Screenshot grounding data
▼
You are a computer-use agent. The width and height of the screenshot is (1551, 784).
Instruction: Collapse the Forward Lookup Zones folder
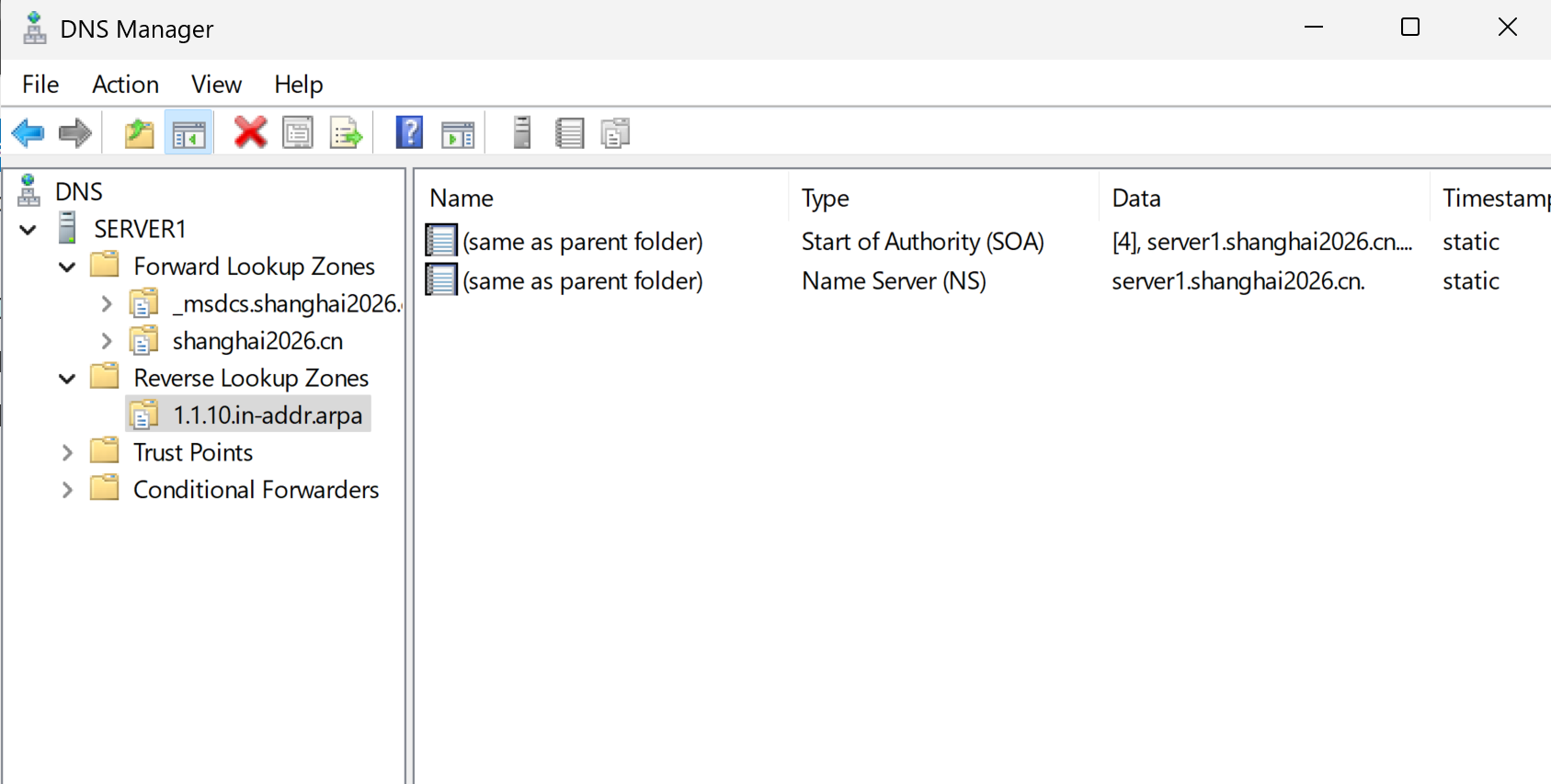[x=67, y=267]
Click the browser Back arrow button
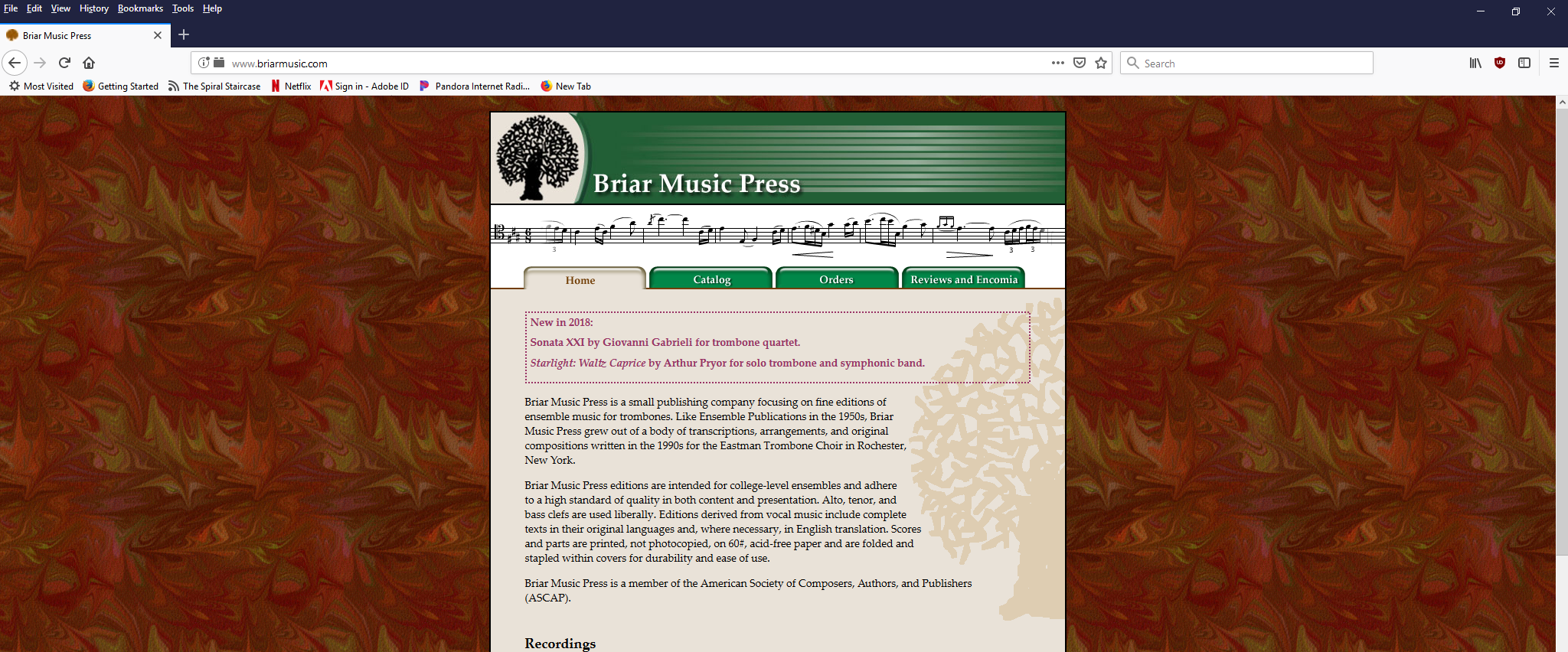 pyautogui.click(x=15, y=63)
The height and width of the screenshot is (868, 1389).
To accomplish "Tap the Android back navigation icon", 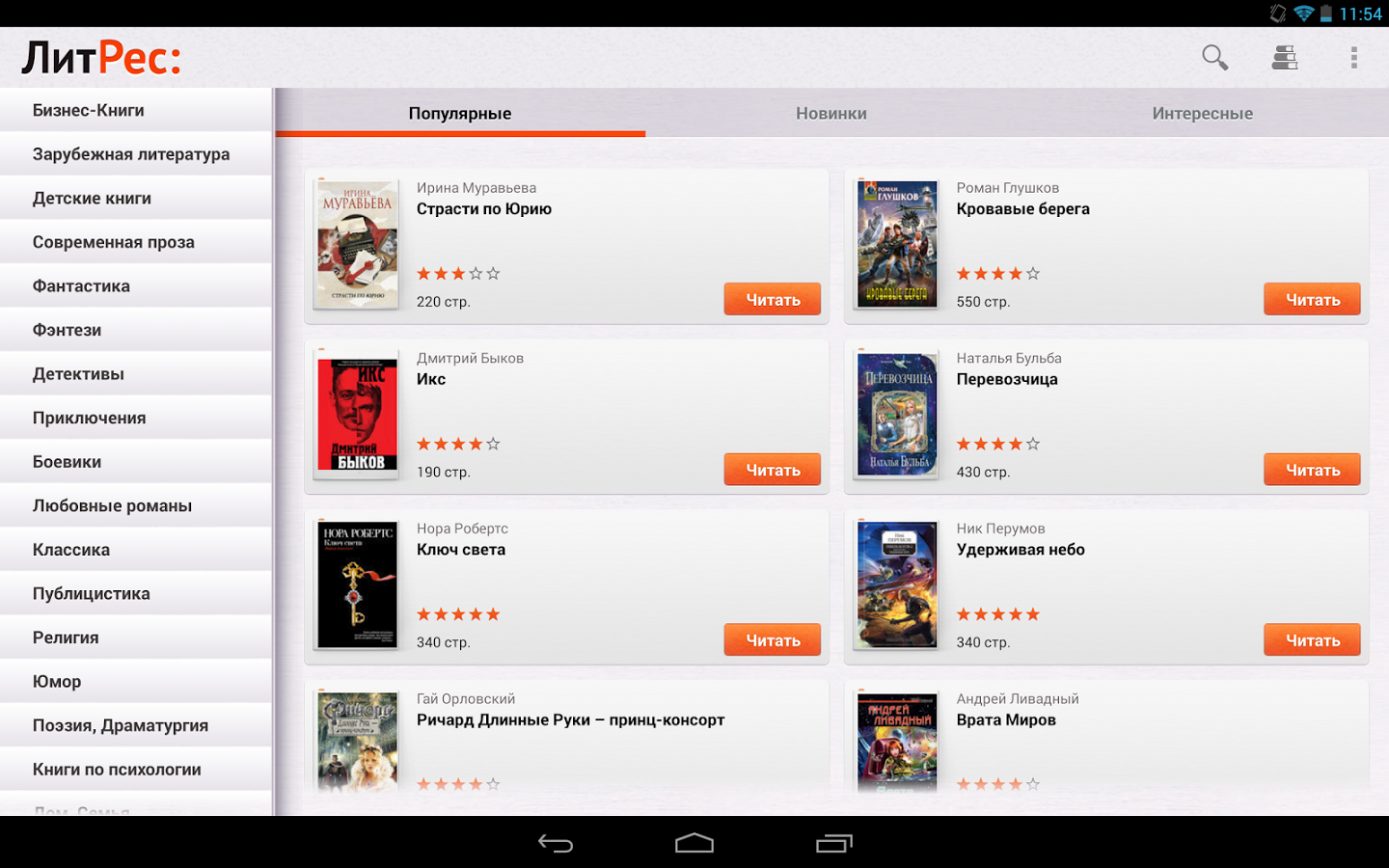I will click(556, 844).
▲
Exercise prompt
Using the records, work out how many lines include "width", and reply with that number alone.

Exercise output
2